在重症监护病房(ICU)中,经常使用药物来治疗谵妄,但药物选择的处方模式和对患者预后的影响描述得很差。我们旨在描述管理 ICU 谵妄的处方实践,并研究药物选择对关键住院结局的独立关联,包括谵妄缓解、住院死亡率以及在 ICU 或医院存活的天数。
这是一项对一家三级学术医疗中心 ICU 中出现谵妄的成年患者进行的回顾性研究。通过电子病历获取关于每日神志状态(正常、谵妄和昏迷)、药物治疗、住院过程和存活情况的数据。构建每日过渡模型,以评估前一天的神志状态和药物管理对次日神志状态和住院死亡率的独立关联,同时调整了预设的协变量。线性回归模型调查了在 ICU 入院后的前 30 天内,药物管理对 ICU 或医院存活天数的关联。

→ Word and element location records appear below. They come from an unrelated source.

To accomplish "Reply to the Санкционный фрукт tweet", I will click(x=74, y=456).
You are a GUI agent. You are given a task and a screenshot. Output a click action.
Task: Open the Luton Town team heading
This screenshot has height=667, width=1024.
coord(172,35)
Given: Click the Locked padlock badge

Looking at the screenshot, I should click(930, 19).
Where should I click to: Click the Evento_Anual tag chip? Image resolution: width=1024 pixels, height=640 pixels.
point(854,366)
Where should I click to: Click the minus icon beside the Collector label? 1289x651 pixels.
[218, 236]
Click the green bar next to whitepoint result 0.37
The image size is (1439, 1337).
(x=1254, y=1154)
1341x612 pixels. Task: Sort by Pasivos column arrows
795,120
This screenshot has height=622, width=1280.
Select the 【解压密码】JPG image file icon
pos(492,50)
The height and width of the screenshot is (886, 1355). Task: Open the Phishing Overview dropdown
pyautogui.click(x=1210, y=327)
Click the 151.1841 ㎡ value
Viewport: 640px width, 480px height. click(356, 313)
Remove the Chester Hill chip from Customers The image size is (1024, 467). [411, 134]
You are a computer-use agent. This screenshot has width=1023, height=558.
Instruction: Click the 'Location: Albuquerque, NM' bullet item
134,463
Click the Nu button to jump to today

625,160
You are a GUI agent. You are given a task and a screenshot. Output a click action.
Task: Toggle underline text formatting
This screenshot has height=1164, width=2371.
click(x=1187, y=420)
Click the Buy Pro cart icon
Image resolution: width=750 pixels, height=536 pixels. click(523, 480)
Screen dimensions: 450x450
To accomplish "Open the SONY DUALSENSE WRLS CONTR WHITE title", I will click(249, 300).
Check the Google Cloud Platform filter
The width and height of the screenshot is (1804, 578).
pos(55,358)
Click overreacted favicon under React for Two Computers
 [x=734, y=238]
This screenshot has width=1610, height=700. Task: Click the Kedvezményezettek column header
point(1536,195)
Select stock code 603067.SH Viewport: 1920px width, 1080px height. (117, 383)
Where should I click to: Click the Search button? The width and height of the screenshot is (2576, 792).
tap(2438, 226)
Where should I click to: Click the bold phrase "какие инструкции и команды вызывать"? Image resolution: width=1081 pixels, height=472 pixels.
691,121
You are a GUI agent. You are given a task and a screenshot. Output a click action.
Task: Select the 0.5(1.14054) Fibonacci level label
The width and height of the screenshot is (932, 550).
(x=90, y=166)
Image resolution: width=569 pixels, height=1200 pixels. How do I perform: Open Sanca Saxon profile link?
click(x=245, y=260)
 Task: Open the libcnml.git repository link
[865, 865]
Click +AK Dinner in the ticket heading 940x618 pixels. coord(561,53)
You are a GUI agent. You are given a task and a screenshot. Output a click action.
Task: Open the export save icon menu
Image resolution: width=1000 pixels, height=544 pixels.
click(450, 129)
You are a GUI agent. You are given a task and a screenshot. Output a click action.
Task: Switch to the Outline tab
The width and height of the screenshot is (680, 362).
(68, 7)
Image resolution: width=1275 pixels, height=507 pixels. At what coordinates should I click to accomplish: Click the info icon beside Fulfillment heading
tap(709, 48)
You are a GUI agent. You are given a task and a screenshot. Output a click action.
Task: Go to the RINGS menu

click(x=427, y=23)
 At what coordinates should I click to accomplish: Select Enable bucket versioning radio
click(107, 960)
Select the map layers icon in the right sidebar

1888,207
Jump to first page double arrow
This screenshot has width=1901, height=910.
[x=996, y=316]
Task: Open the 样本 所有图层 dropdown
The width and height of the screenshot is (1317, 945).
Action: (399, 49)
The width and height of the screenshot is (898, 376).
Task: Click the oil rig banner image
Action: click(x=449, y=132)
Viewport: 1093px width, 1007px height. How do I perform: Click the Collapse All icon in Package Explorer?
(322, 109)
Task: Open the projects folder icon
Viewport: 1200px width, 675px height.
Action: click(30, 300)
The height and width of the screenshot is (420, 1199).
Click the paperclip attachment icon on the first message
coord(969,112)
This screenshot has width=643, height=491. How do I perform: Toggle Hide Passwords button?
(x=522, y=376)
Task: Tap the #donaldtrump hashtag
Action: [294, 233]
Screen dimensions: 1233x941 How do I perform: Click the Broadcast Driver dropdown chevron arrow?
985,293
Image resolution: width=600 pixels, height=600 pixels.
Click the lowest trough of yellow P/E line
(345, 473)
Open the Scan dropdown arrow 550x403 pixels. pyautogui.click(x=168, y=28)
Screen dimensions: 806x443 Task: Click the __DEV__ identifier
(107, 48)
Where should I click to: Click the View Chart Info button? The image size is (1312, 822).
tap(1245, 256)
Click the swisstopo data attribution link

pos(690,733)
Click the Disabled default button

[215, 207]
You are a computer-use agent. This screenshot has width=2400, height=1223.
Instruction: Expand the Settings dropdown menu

我们确定了 8591 例 ICU 谵妄发作。一半(45.6%)的患者接受了治疗谵妄的药物治疗,包括 45.4%接受了抗精神病药物治疗,2.2%接受了胍法辛治疗,0.84%接受了丙戊酸治疗。在开始使用药物的患者中,中位数最高的 Richmond 躁动-镇静量表(RASS)评分为 1(0,1),而非接受者为 0(-1,0)。在使用的抗精神病药物中,氟哌啶醇、奥氮平和喹硫平占 97%以上,48%的患者接受了 2 种或更多药物,20.6%的患者在出院时仍继续使用抗精神病药物。氟哌啶醇和奥氮平与持续谵妄的可能性更大相关(比值比[OR],1.48;95%置信区间[95%CI],1.30-1.65;P <.001 和 OR,1.37;95%CI,1.20-1.56;P =.003),并增加了住院死亡率的风险(风险比[HR],1.46;95%CI,1.10-1.93;P =.01 和 HR,1.67;95%CI,1.14-2.45;P =.01),而喹硫平则降低了住院死亡率的风险(HR,0.58;95%CI,0.40-0.84;P =.01)。氟哌啶醇、奥氮平和喹硫平与存活天数和无住院天数减少相关(均 P <.001)。任何抗精神病药物与 ICU 存活天数或存活天数均无显著关联。胍法辛和丙戊酸均与研究的住院结局无关。
在 ICU 中治疗谵妄的药物干预措施很常见,最常使用的是抗精神病药物,并且经常在出院时继续使用。这些药物可能不会带来益处,可能会带来额外的危害,因此在治疗谵妄时应谨慎使用。这些药物在住院期间和出院后继续使用,这使得它们的安全性和在患者康复中的作用受到质疑。